Menegat alerta que as encostas da região são formadas por rochas vulcânicas, com grande fraturamento vertical, o que contribui para a fragilidade dos terrenos.

Crise climática

A situação de Gramado, além dos outros 39 municípios gaúchos que decretaram emergência até essa sexta, 24 à tarde, é um dos temas que serão tratados pelo recém criado GabClima do MP/RS, um espaço para estudos, orientações e trocas sobre a crise climática. Trabalho não vai faltar para essa recente iniciativa do MPRS, que será coordenada pela procuradora Sílvia Cappelli.

Rio Grande do Sul e Santa Catarina são os estados que têm sido muito afetados por eventos extremos, como ciclones, enxurradas, granizo, tempestades e estiagens. Mesmo assim, ainda há pessoas que duvidam das alterações climáticas.

Ao ser procurado pela reportagem do Extra Classe, um geólogo que atua na região disse que é preciso tomar cuidado com o que se ouve por aí a respeito desse tema.

“A questão climática necessita muita discussão ainda para ser interpretada como uma fato incontestável. E existem argumentações que não podem ser desprezadas nesse tema, tanto a favor quanto contra”, argumenta.

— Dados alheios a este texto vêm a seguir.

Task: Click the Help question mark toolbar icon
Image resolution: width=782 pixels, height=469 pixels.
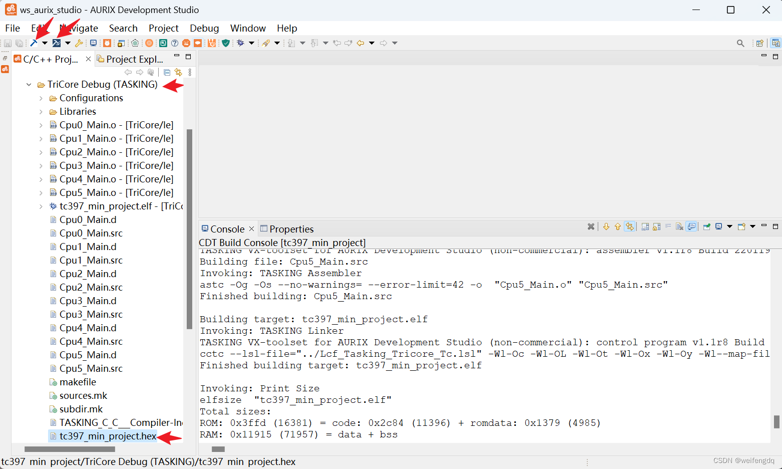Action: [175, 43]
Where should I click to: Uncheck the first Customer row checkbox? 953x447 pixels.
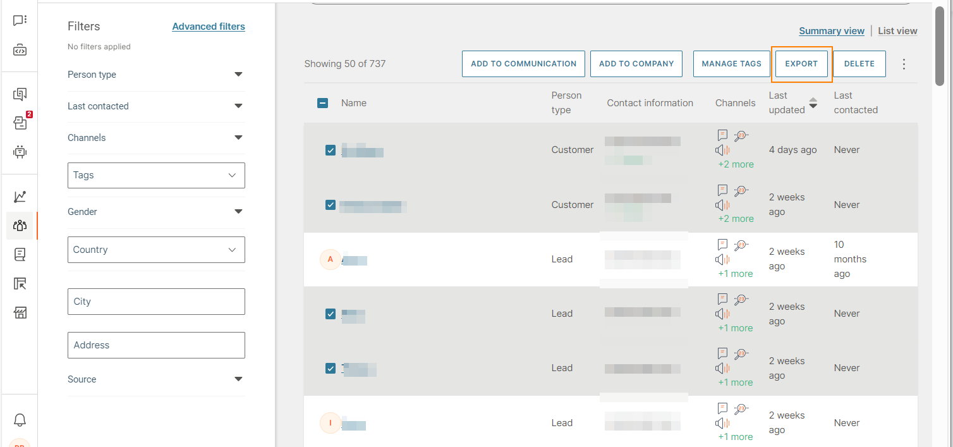coord(331,150)
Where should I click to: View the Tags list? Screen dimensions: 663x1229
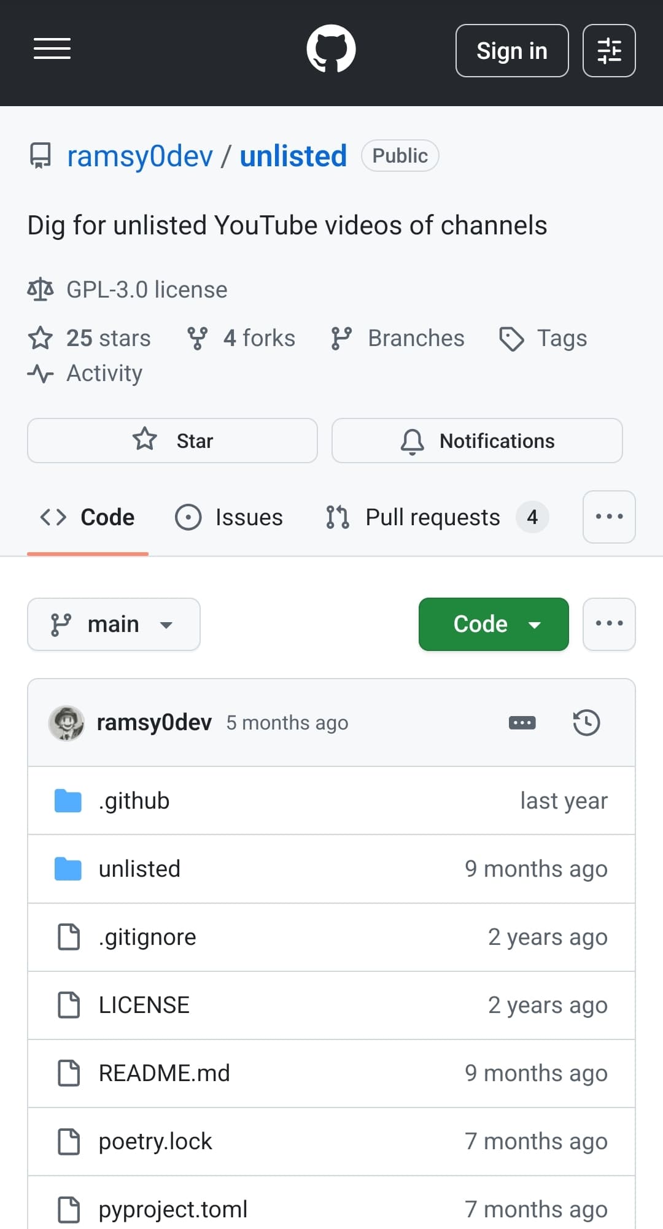(x=543, y=338)
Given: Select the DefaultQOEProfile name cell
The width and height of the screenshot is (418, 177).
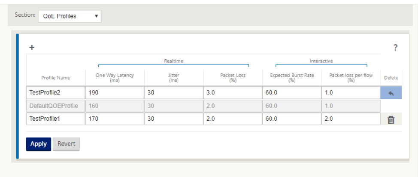Looking at the screenshot, I should click(56, 106).
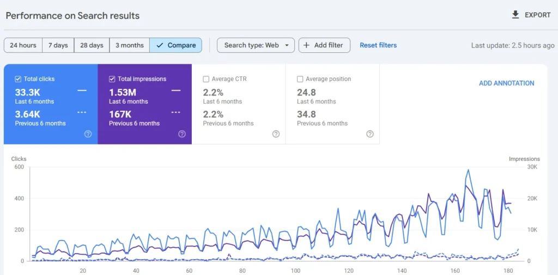Click the Export download icon
558x275 pixels.
515,15
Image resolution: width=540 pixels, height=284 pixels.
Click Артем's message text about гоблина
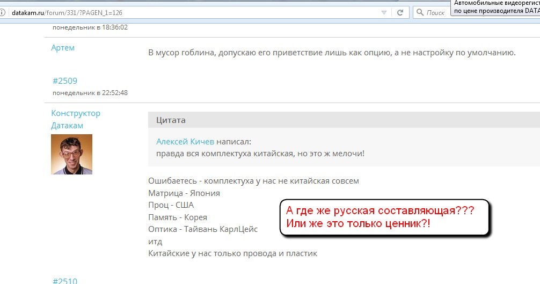tap(331, 53)
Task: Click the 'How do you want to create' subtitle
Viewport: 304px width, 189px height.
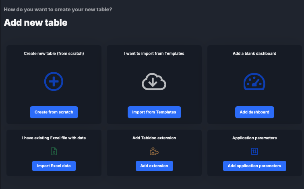Action: pyautogui.click(x=58, y=9)
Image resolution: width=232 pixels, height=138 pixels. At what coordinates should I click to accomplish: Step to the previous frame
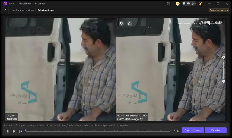(8, 131)
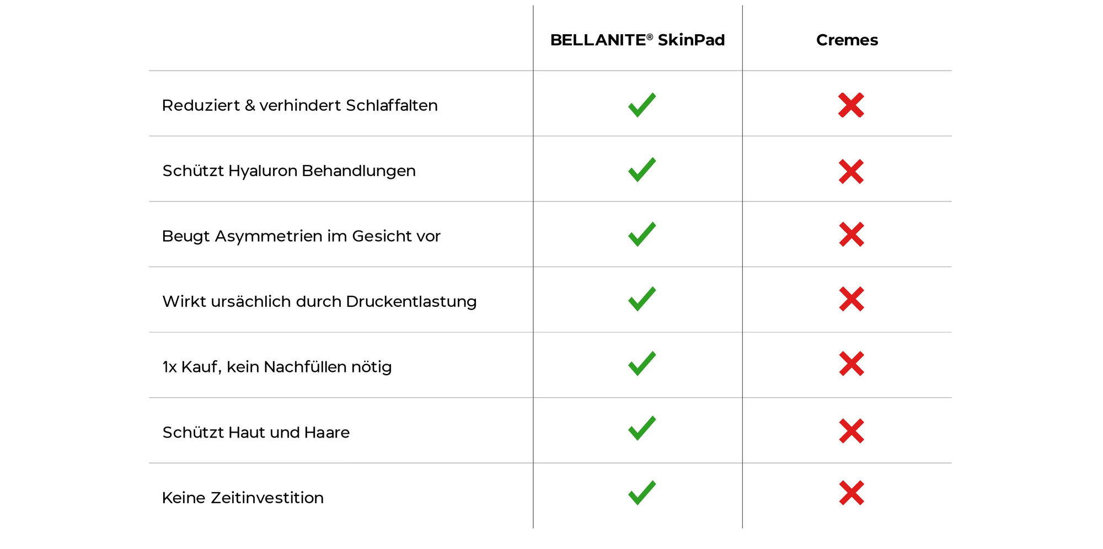Click the text Reduziert & verhindert Schlaffalten
The image size is (1103, 549).
299,105
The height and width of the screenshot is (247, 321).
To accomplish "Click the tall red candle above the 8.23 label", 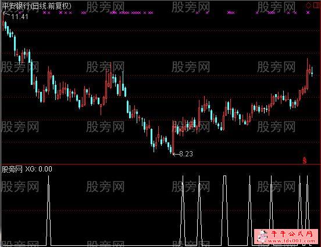I will point(173,137).
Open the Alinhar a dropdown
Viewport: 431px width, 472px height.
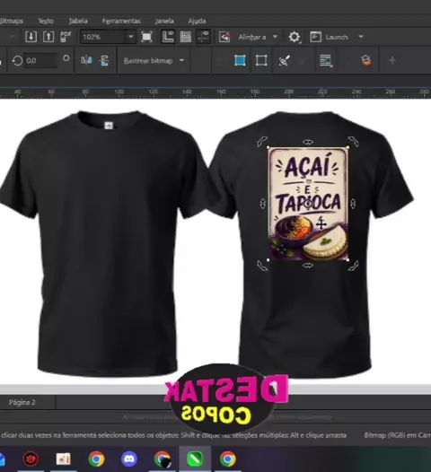tap(258, 37)
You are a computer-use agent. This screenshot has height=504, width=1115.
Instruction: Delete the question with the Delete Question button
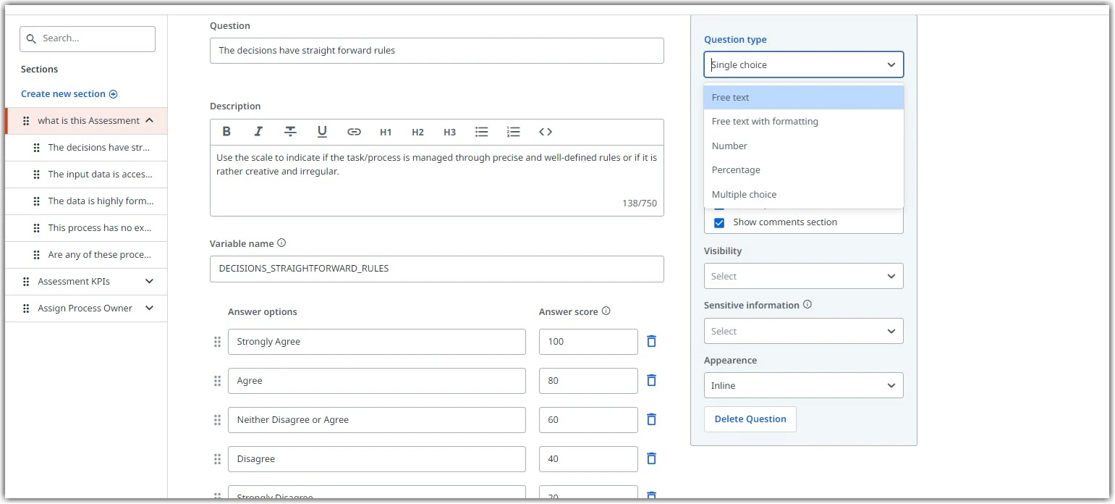coord(750,419)
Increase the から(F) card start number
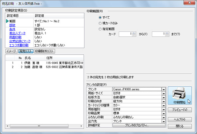197x134 pixels. (x=134, y=33)
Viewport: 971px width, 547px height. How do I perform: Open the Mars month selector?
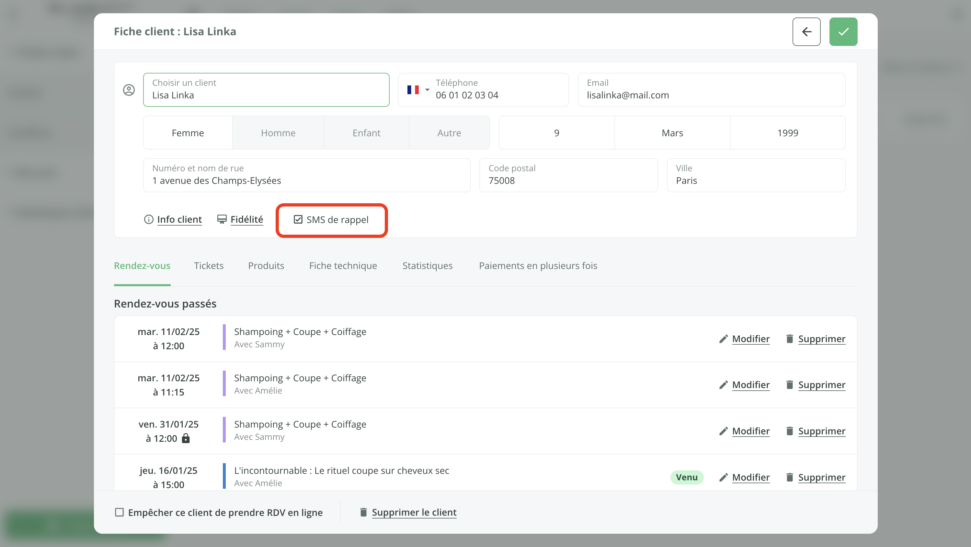point(672,133)
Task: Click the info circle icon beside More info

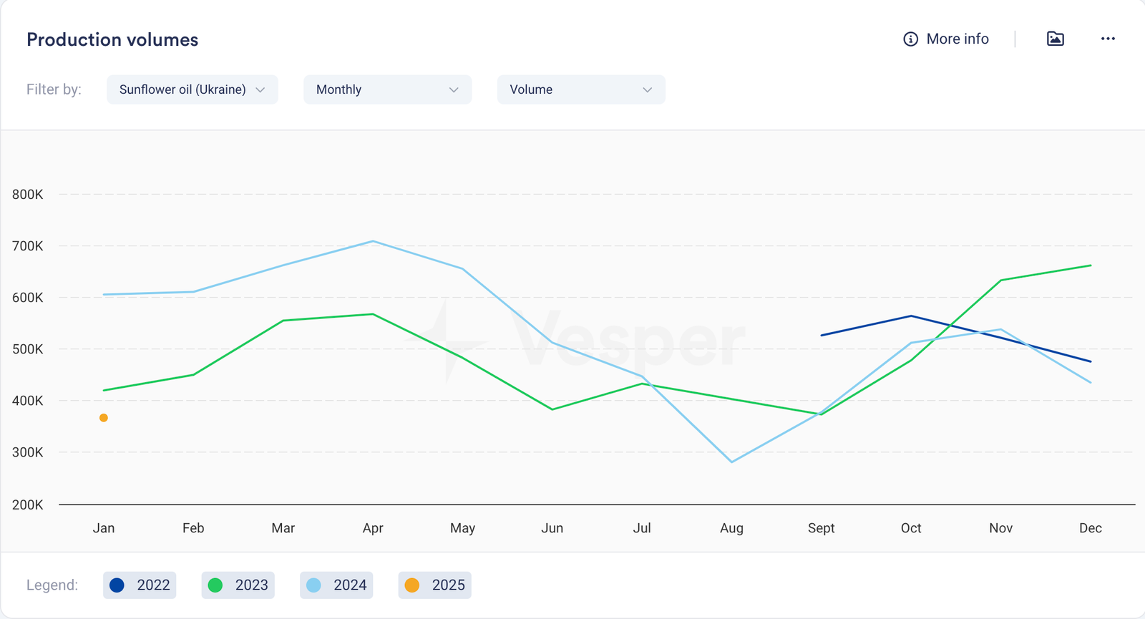Action: click(x=910, y=39)
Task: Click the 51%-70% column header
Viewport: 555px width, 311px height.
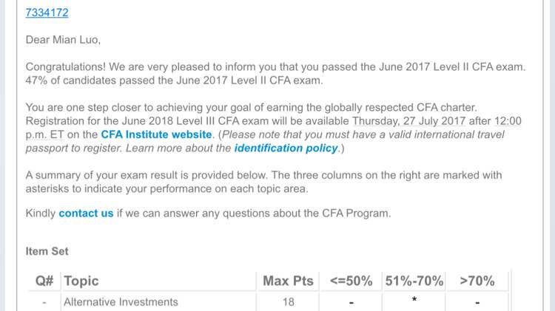Action: coord(414,281)
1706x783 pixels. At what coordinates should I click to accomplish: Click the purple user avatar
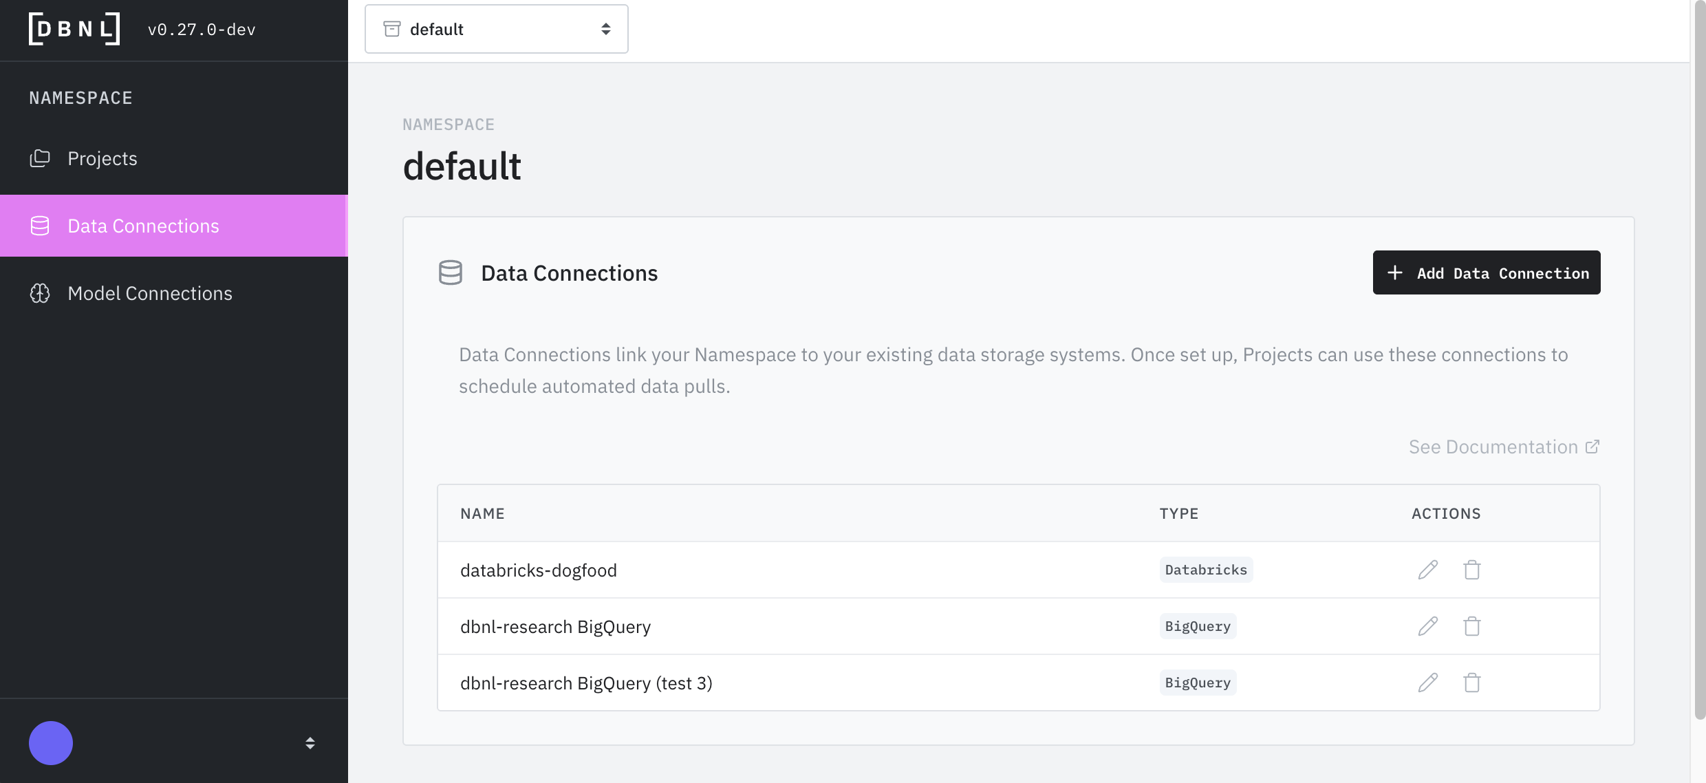click(x=51, y=742)
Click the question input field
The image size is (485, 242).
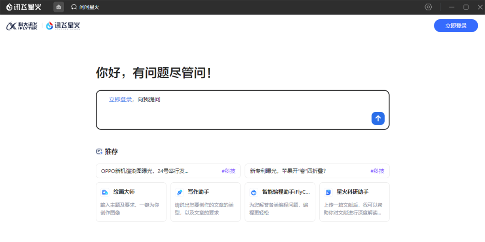coord(243,110)
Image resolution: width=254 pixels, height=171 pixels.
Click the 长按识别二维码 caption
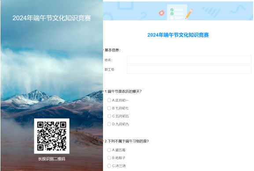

Assim como ele, que trabalha para o dono do prédio que desabou, muitos gaúchos terão que compreender o que envolve a adaptação nesse momento da civilização.

No seminário realizado pelo MP realizado esta semana, há um farto conteúdo sobre o assunto. Inclusive os organizadores lançaram a Carta de Porto Alegre sobre Desastres e Crise Climática.